Так сыграла она в несовершенном, но таком искреннем и печальном спектакле Николая Коляды "Селестина" в "Современнике". Ее Селестина - безумная, одинокая клоунесса, бесприютная бродяжка в поисках мирового счастья. Не имеющая детей, но сама ребенок, она маниакально мечтает соединить всех в любовных объятиях, и для нее не имеет значения, освящены ли они узами брака. Плодитесь и размножайтесь! - с пылающим взором комически выкрикивает она свое кредо, семеня по доскам своей судьбы. Маленькая бесприютная колдунья, в этом всемирном слиянии тел и судеб видит она единственное оправдание бытия, довольно жестокого и грубого. Глубокая горечь и страдание детства таятся на дне ее бравурного веселья.
Собственно, это и воспевают в Ахеджаковой ее лучшие режиссеры - восстание театра, актерское безумие, нетривиальность, андрогинную природу жизни, не желающей подчиняться ни норме, ни ординарности, смешивающей горе и радость, детство и старость, трагедию и комедию в скрипучих и манерных интонациях стареющей травести и клоунессы. Николай Коляда, защитник маргиналов и фриков, знает эту пульсацию гуманизма в жилах Ахеджаковой-актрисы. Она готова спасти и оправдать все, что общество предпочитает вывести за границы нормы. Здесь - природа ее недюжинного правозащитного темперамента, бесстрашия, с которым она готова защищать отверженных.
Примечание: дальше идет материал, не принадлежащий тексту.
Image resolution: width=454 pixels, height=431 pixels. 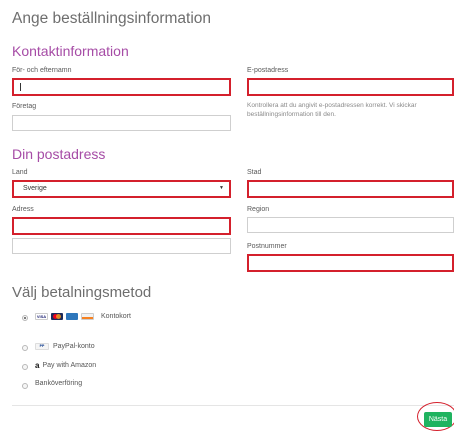 I want to click on address-heading: Din postadress, so click(x=59, y=154).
Эльдар Рязанов тоже это в ней знает. Ведь даже ее гламурная, как бы сейчас сказали, секретарша Верочка в "Служебном романе", которую иная актриса сыграла бы лишь пародийно и насмешливо, у Ахеджаковой исполнена ослепительного обаяния и вполне объемной судьбы. Именно потому так врезаются в память ее "уроки": "Вы понимаете, что отличает деловую женщину от... женщины?", и в неподражаемой паузе - столько шарма и стати, которые не всякой героине под силу.
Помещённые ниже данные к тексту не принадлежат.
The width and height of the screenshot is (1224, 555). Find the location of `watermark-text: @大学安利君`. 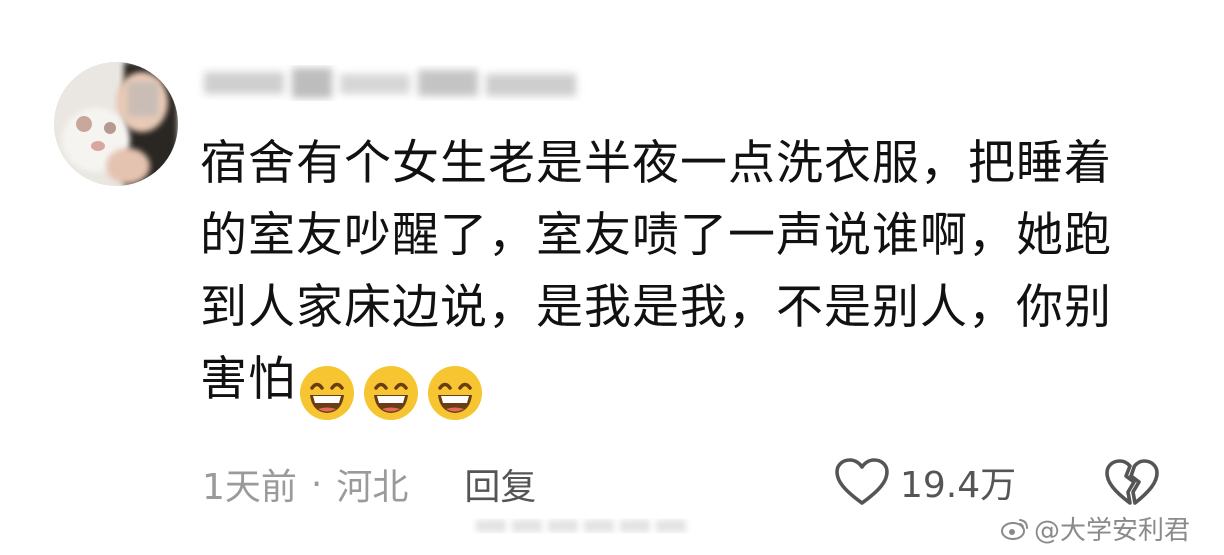

watermark-text: @大学安利君 is located at coordinates (1112, 531).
Не будь в Ахеджаковой этого свойства, она могла бы вполне благополучно существовать в театре, имея немало ролей. Но само понятие благополучия не входит в ее актерскую палитру, отсут ствует в ней как краска. Ее эксцентрика - это исполненное драматизма балансирование на грани, вне центра, вне нормы - на заброшенных, странных задворках бытия, где гнездятся неприкаянность, невозможность счастья, поражения, утраты, трагическая бездомность, тоска, страхи и болезненная трепетность одиночек. И все это - под восхитительной маской ребенка, клоуна, старушки. Весь театр как таковой, проделав круг от героев и богов к зверькам и детям, торжествует в ее вопрошающем детском взгляде, готовом впустить, принять в себя всякую боль, всякое существо, в ее маленьком и хрупком теле. Теле травести.